### STUDY MATERIAL:
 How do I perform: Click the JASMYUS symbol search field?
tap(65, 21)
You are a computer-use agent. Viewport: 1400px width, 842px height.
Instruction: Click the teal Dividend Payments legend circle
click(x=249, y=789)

### ASSIGNED TASK:
Every entry above should be given again exactly as shown.

### RESULT BELOW:
 How do I perform: Click the JASMYUS symbol search field?
tap(65, 21)
You are a computer-use agent. Viewport: 1400px width, 842px height.
Instruction: Click the teal Dividend Payments legend circle
click(x=249, y=789)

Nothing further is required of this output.